[Data records]
● ● ● ● ●

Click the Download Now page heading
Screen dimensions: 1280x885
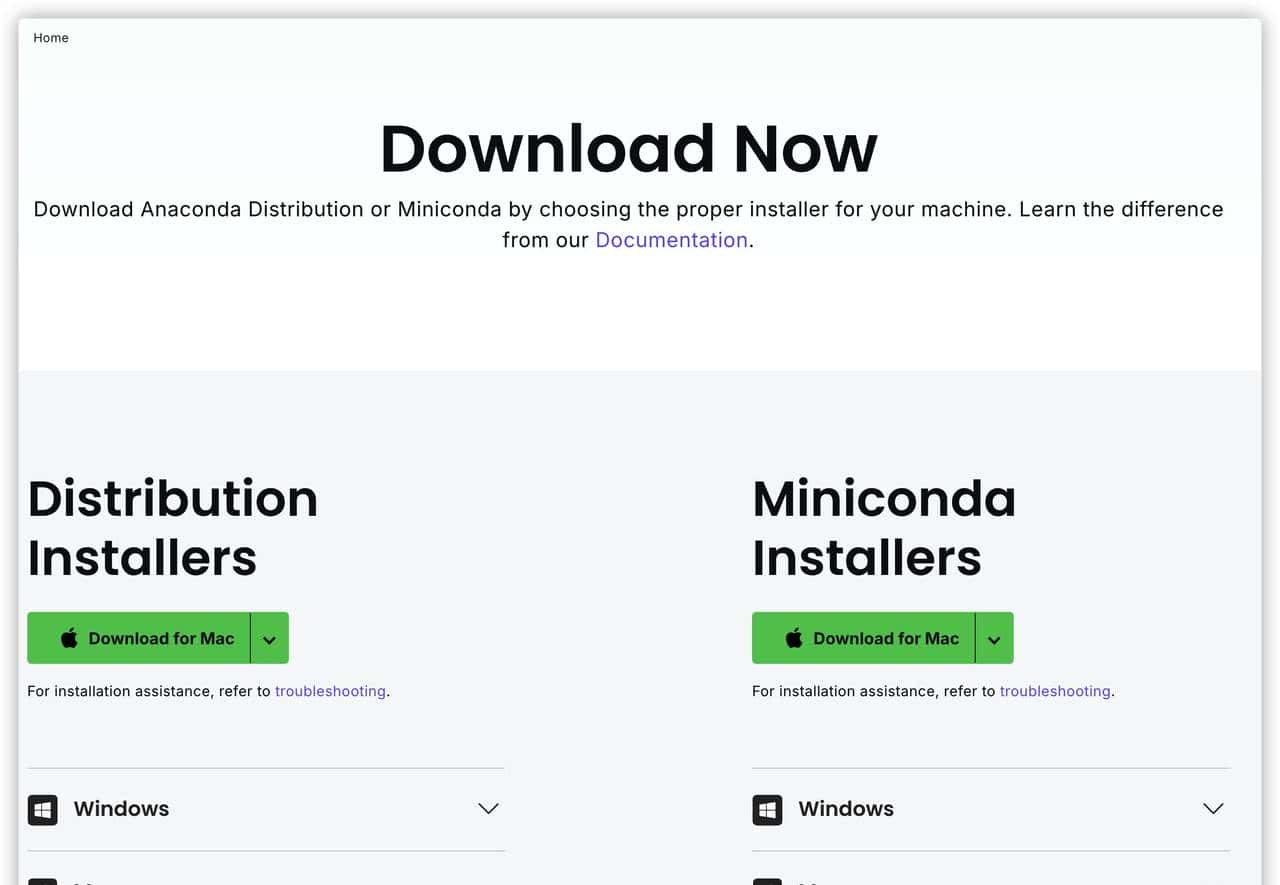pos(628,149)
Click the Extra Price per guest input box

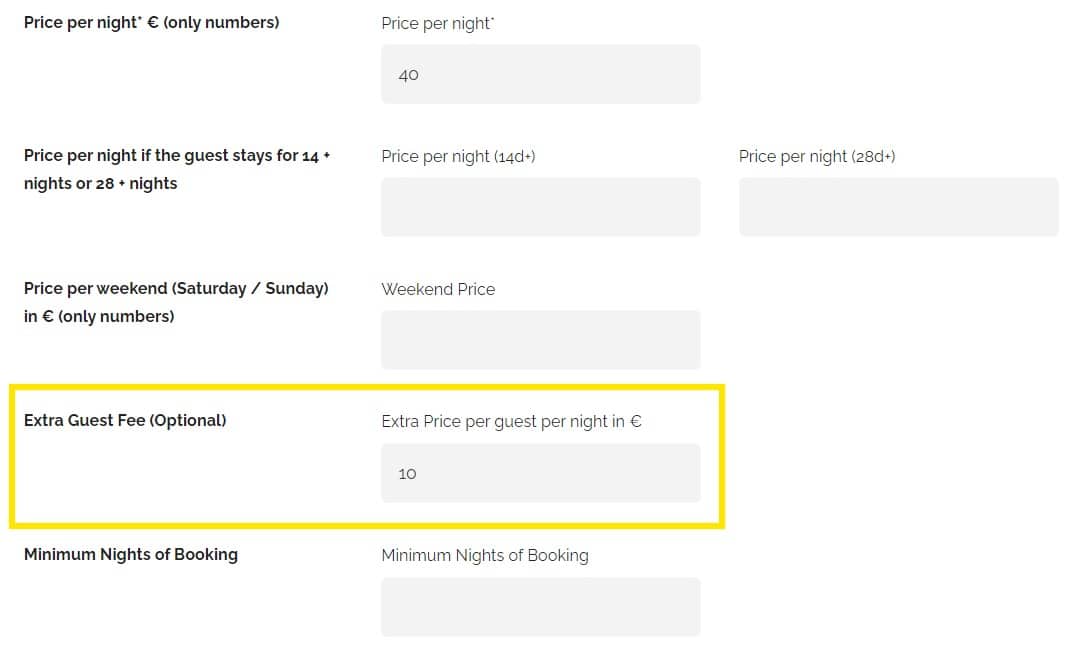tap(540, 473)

● ● ● ● ●

Work instructions -
Repeat the data exactly as written, but without the pictures.

Written solution -
Click the Download Now page heading
Screen dimensions: 1280x885
pos(628,149)
Click the Extra Price per guest input box

tap(540, 473)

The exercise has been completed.